Alternatively- you could simply be asking (for example) why there is no VdP term in the work- that's because the pressure is defined as P = P(V,T). The characterization of work in terms of volume expansion and contraction was originally done by Carnot.

9. Nov 6, 2014

### Staff: Mentor

The work W is not a state variable either, even if the process is reversible. The internal energy U is the only state variable involved. ΔU = Q - W, so if Q is not a state variable, neither can W be a state variable.

Chet

10. Nov 6, 2014

### Andy Resnick

quite right- I meant the work is a path-independent quantity. Call it a typo....

11. Nov 6, 2014

### Staff: Mentor

I respectfully disagree. The work between an initial thermodynamic equilibrium state and a final thermodynamic equilibrium state of a closed system is not path-independent. Of course, since ΔU is path independent, if Q is path dependent, so must W be path dependent. The key constraint is that the difference between Q and W must be path independent.

You can easily prove that the work W is path dependent by identifying two thermodynamic equilibrium states of a system, and showing that there is more than one path between the initial state to the final state in which W (and Q) differs for the two paths. Just define each path using a different sequence of reversible adiabatic and reversible isothermal segments.

Chet

12. Nov 7, 2014

### Andy Resnick

Bleah- this is what I get for responding while I'm watching a football game (Go Browns!!!!!)

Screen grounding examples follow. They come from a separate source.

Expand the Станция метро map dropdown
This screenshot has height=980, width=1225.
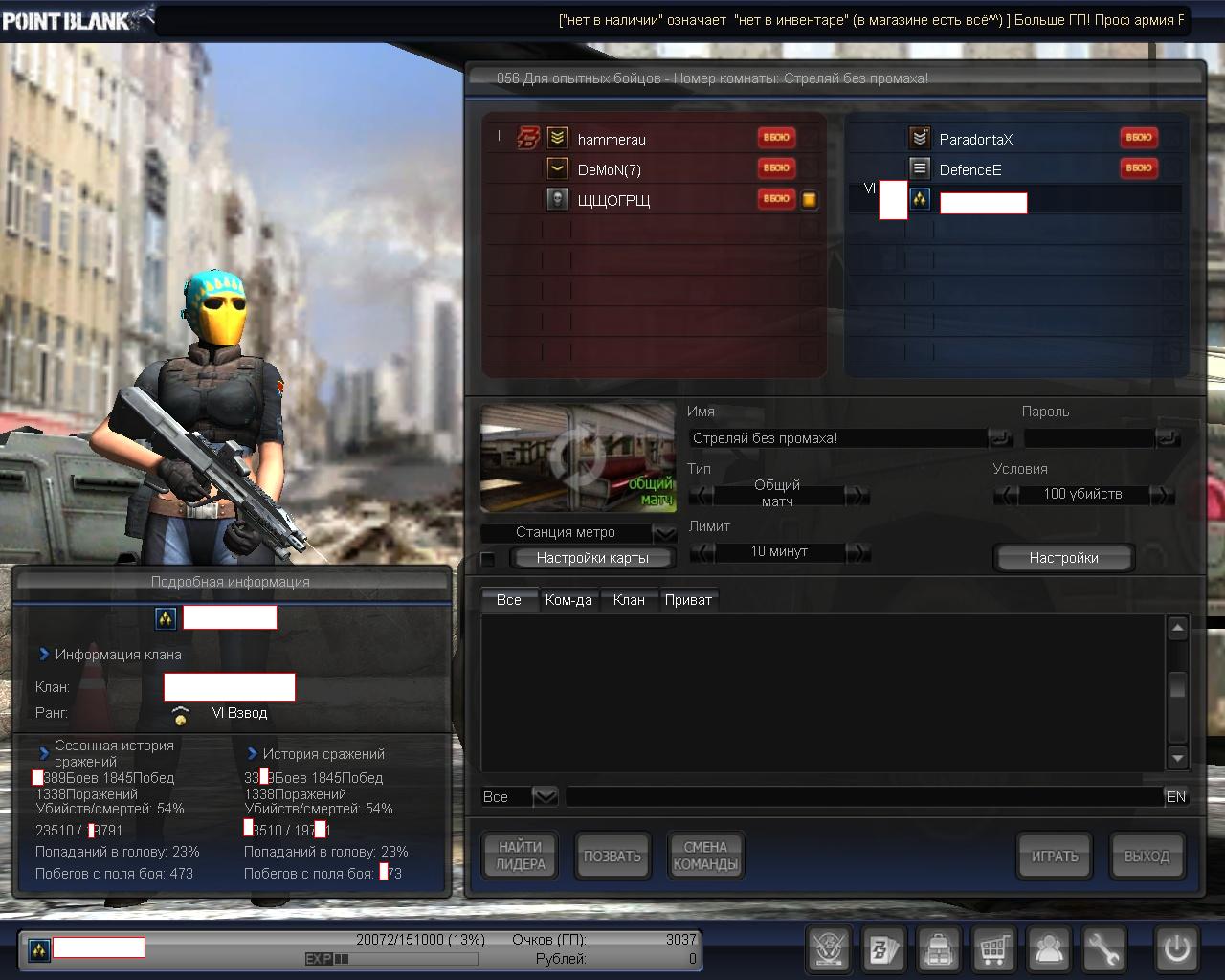[664, 533]
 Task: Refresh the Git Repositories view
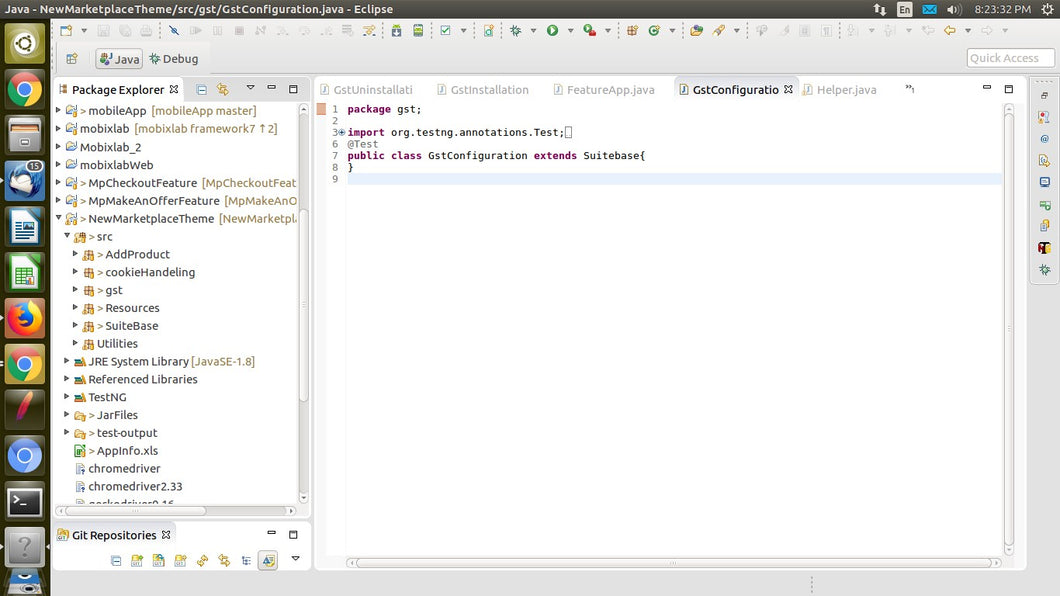click(x=203, y=561)
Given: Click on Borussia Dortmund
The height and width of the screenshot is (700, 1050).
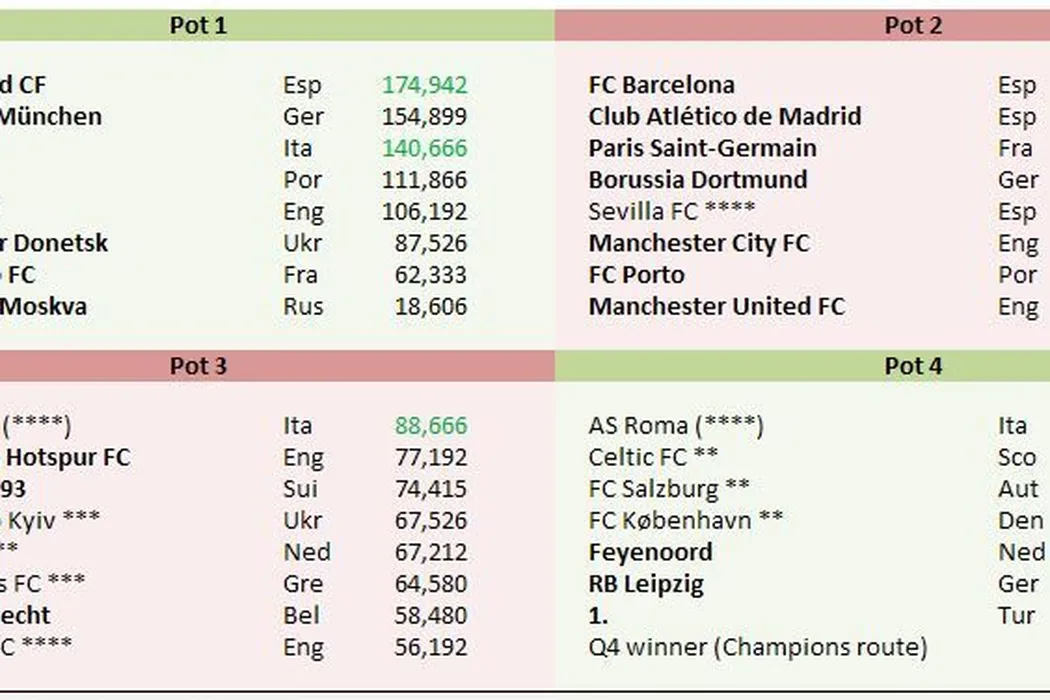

"The law of conservation of energy dE = dQ + dW means that changes to a path-independent property of the state of the system (dE) can be calculated by in terms of path-dependent transfers of energy that are not themselves state functions."

13. Nov 7, 2014

### Staff: Mentor

Much better.

I watched the game also. It was great. Total domination.

Chet

14. Nov 8, 2014

### Andy Resnick

Getting back to the OP, this whole discussion has focused on homogenous systems. Heterogeneous systems can have 'non-PV' forms of work: deformation of an interface and wetting (interfacial energy), addition and subtraction of particles (chemical potnetial), etc.